What is expected
An exact copy of the listing is needed, with every line kept.

Records provided
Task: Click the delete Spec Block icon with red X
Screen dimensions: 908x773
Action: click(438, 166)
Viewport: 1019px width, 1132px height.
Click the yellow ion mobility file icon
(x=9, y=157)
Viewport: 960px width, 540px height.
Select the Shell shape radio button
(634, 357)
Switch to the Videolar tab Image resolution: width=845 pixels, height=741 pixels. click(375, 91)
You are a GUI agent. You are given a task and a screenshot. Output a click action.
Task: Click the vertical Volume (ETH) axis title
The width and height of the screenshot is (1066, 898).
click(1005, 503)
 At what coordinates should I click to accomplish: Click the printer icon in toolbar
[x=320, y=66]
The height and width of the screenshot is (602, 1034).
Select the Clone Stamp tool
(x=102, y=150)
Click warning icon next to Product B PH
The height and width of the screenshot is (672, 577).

Solution to this task
Task: Click the delete Spec Block icon with red X
Screen dimensions: 908x773
Action: click(438, 166)
Viewport: 1019px width, 1132px height.
Click the yellow ion mobility file icon
(x=9, y=157)
Viewport: 960px width, 540px height.
Select the Shell shape radio button
(634, 357)
Switch to the Videolar tab Image resolution: width=845 pixels, height=741 pixels. click(375, 91)
You are a GUI agent. You are given a task and a screenshot. Output a click action.
Task: Click the vertical Volume (ETH) axis title
The width and height of the screenshot is (1066, 898).
click(1005, 503)
 At what coordinates should I click to accomplish: Click the printer icon in toolbar
[x=320, y=66]
The height and width of the screenshot is (602, 1034).
Select the Clone Stamp tool
(x=102, y=150)
Click warning icon next to Product B PH
The height and width of the screenshot is (672, 577).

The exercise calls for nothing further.